上手い消去法は復習や解き直しの学習効果をも高める

以上を踏まえて、消去法を本格的に適用するとこのようになります。

おっ、分かりやすい。正解は④だな。

これは単なる解説用の資料ではなく、自分で解答する時に実際に問題用紙に書き込む内容です。試験本番なら文字は短縮しても良いですが、消去法の根拠部分には最低限マークしておくべきです。

ここで『あとで具体的に調べる』と書いてあるのは実際に復習するってことですか?

そのとおりです。そこだけでなく、①の因果関係に自信が無いのであれば「新安保条約」と「自衛隊」の両方についても復習することです。
こうした消去法の使い方は、もちろん択一問題の精度を高めるという点でも非常に有効です。
ですが、それだけではなく、以前解説した解き直しの学習効果に直結する方法なのです。

------------------------------

課題: 提示文によると、試験本番で文字を短縮する場合でも、最低限マークしておくべきなのはどの部分ですか。

------------------------------

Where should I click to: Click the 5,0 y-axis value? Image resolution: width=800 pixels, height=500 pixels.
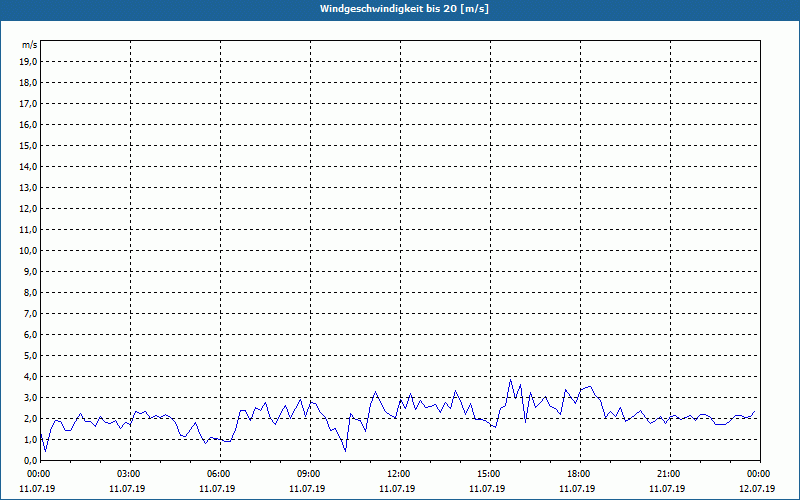[31, 355]
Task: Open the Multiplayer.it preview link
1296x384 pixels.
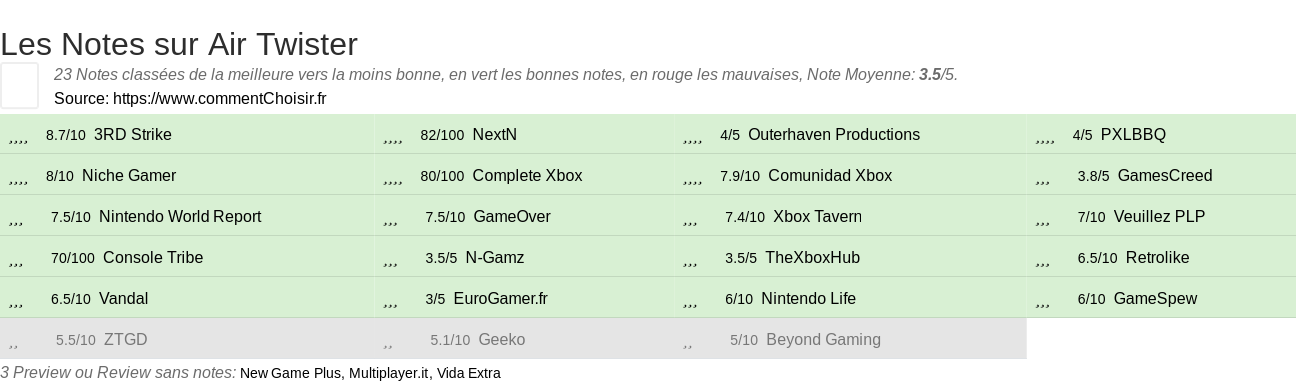Action: 388,373
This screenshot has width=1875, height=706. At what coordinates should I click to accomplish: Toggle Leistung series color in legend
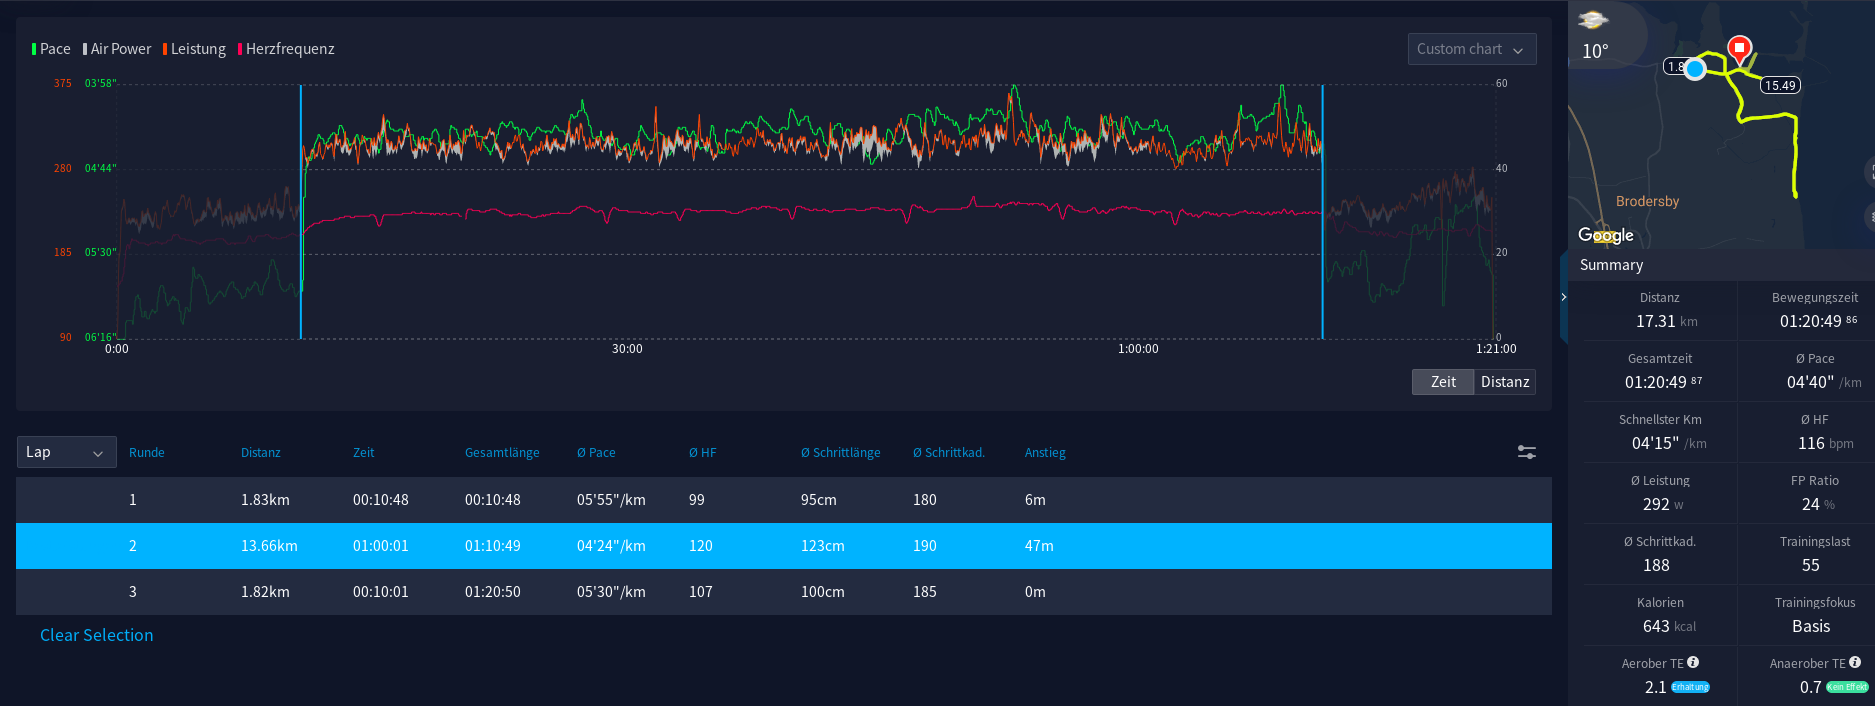point(195,49)
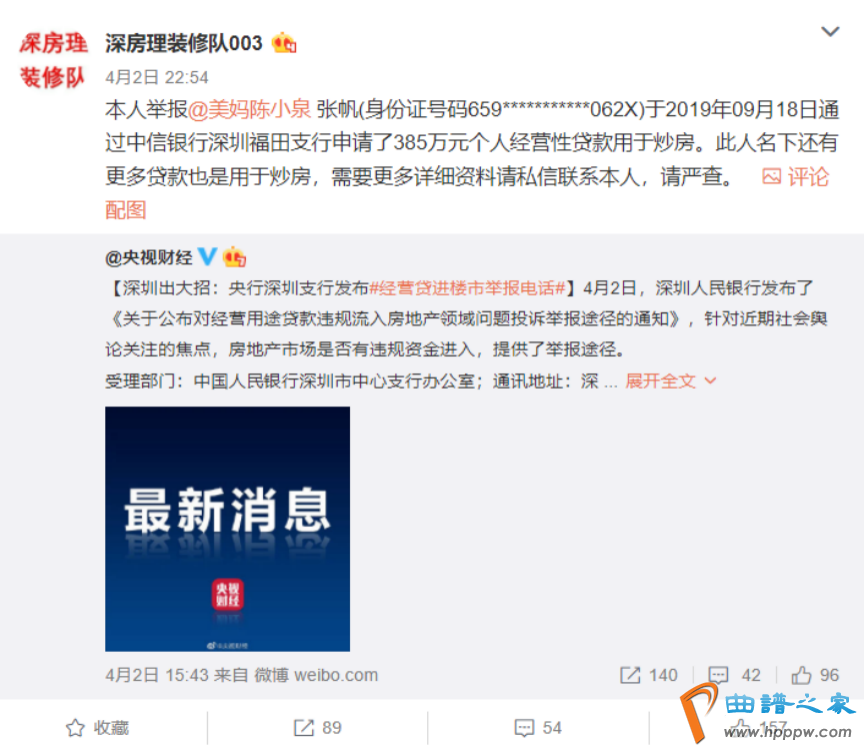The image size is (864, 752).
Task: Open the 最新消息 image thumbnail
Action: (227, 529)
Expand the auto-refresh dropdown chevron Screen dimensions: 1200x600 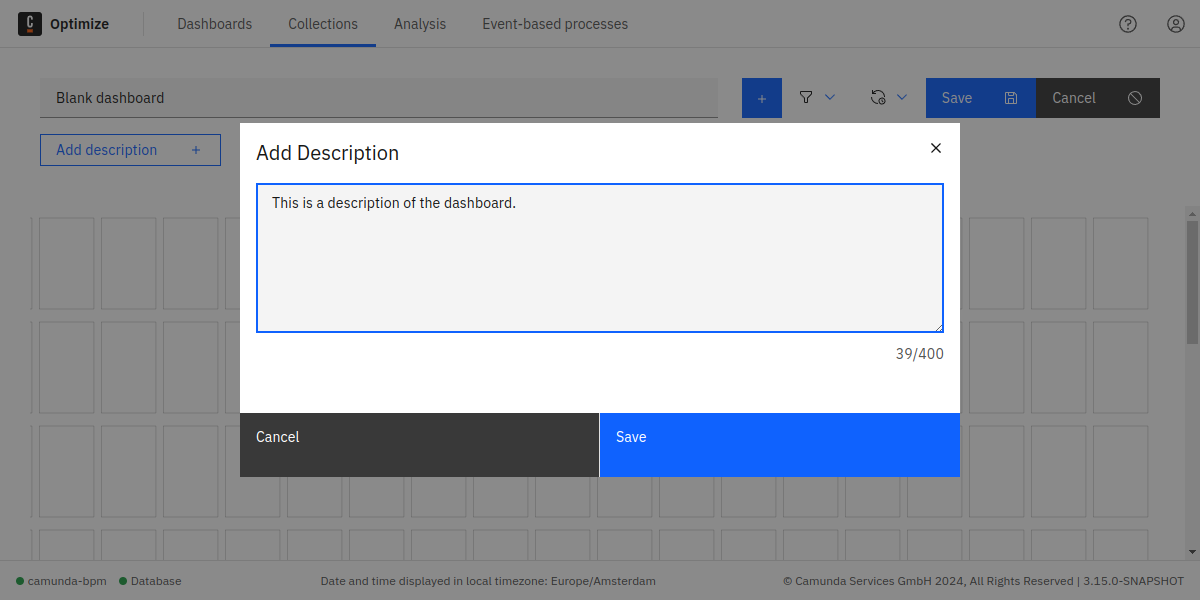click(x=902, y=97)
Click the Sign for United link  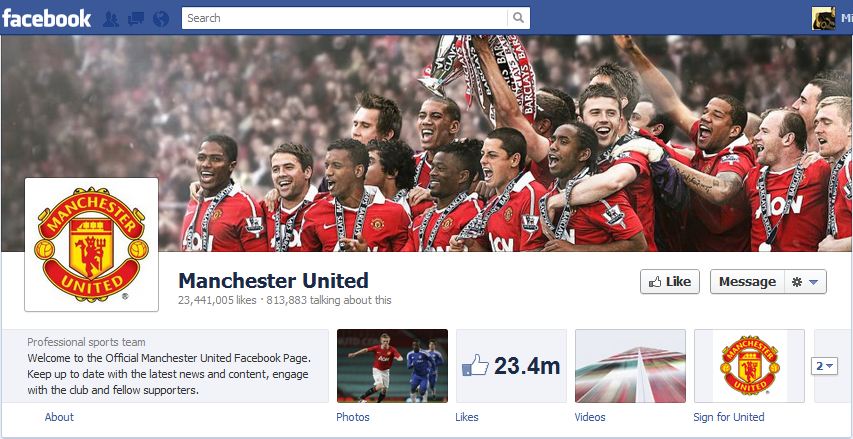(728, 417)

------------------------------

解答: 消去法の根拠部分です。